Desafios para a diminuição dos índices de evasão universitária no Brasil

Enviada em 01/10/2019

Desde que a sociedade brasileira tornou-se majoritariamente urbana, no século XX, e a expectativa de vida aumentou exponencialmente, o mercado de trabalho exige cada vez mais pessoas qualificadas e com boa formação acadêmica, em virtude da grande competitividade entre os profissionais. Entretanto, na atual conjuntura do país, o número de jovens que abandonam os cursos superiores acarreta em altos índices de evasão universitária. Logo, é imperioso refletir sobre os fatores que estimulam o aumento de tais índices e, desse modo, propor soluções que atenuem a problemática.

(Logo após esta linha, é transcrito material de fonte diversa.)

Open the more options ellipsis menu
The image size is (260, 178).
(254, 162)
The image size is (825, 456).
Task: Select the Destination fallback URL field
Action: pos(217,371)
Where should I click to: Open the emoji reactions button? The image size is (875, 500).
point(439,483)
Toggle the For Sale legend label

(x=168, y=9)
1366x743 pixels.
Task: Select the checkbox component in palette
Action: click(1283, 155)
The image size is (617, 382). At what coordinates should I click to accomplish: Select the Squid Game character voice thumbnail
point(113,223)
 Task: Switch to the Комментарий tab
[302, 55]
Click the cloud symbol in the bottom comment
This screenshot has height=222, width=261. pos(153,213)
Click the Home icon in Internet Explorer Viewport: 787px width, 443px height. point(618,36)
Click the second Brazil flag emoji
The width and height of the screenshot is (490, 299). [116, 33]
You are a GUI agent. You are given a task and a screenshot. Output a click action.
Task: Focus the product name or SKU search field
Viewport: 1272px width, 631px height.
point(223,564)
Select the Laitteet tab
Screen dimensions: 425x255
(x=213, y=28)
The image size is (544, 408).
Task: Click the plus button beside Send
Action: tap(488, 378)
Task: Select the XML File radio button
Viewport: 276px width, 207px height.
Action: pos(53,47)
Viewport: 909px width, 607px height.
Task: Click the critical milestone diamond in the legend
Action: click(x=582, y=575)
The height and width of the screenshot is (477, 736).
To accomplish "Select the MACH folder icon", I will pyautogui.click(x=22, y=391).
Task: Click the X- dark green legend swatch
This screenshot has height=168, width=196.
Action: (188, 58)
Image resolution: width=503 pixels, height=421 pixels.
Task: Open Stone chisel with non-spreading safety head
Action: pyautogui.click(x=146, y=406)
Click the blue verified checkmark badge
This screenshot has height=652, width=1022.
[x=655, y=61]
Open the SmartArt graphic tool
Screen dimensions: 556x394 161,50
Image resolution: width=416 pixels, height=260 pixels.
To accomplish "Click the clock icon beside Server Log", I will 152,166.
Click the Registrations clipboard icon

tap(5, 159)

Em primeira análise, a precariedade do aprendizado no ensino básico brasileiro gera jovens despreparados para a universidade. Segundo Pierre Bourdieu, filósofo que formulou a teoria do habitus, a sociedade possui padrões comportamentais que são enraizados e perpetuados por indivíduos imersos nela. Sob essa perspectiva, observa-se que os jovens estudam apenas a fim de obterem nota suficiente para avançarem de série e se formam sem um aprendizado sólido, sendo esse comportamento reproduzido pela grande maioria dos estudantes. Assim, quando são aprovados na faculdade, eles se deparam com um sistema que requer um alto nível de desempenho e aprendizado concreto, o que desestimula esses jovens. Dessa forma, eles deixam os cursos superiores e contribuem para o aumento da evasão universitária.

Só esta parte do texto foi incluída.